◆ Work instructions
Whenever a line contains the string "Given", copy it out of the entries.

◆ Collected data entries
┄┄┄┄┄┄┄┄┄┄┄┄┄┄┄┄┄┄┄┄

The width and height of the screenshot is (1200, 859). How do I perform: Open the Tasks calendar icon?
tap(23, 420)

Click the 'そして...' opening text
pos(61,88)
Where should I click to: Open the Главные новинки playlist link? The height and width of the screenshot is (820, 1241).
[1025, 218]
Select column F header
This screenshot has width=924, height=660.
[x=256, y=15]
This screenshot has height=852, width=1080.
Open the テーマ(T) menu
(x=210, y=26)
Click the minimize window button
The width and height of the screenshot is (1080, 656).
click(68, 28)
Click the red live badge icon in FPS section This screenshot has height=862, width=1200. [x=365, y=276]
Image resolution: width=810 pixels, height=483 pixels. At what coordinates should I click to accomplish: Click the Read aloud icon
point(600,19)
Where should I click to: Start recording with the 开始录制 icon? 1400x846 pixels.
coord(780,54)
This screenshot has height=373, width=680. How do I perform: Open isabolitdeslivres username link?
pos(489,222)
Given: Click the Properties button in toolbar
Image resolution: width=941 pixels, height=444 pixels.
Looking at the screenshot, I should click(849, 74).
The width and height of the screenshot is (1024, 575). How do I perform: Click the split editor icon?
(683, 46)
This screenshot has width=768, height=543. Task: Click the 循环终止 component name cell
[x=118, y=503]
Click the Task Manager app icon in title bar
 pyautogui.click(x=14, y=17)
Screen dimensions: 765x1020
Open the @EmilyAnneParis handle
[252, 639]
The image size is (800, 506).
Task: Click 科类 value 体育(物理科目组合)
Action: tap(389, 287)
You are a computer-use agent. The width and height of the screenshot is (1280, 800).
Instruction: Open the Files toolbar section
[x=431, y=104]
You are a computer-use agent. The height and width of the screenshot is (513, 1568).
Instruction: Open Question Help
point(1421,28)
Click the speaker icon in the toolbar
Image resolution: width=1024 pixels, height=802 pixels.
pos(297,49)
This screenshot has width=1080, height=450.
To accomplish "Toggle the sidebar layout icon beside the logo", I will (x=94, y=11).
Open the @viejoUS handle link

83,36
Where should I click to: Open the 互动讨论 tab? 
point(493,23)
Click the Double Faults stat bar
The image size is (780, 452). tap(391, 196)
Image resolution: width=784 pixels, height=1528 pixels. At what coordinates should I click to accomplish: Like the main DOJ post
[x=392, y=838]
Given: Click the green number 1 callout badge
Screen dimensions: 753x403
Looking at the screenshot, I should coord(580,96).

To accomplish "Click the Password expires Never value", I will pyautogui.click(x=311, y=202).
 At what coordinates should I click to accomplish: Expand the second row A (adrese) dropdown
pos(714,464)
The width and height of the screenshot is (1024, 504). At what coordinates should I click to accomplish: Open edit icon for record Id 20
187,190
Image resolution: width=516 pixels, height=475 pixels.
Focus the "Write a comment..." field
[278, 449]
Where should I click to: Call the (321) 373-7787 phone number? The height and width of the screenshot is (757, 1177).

┄┄┄┄┄┄┄┄┄┄┄┄┄┄┄┄┄┄┄┄

◆ Answer space
Given: Click the Properties button in toolbar
Given: Click the green number 1 callout badge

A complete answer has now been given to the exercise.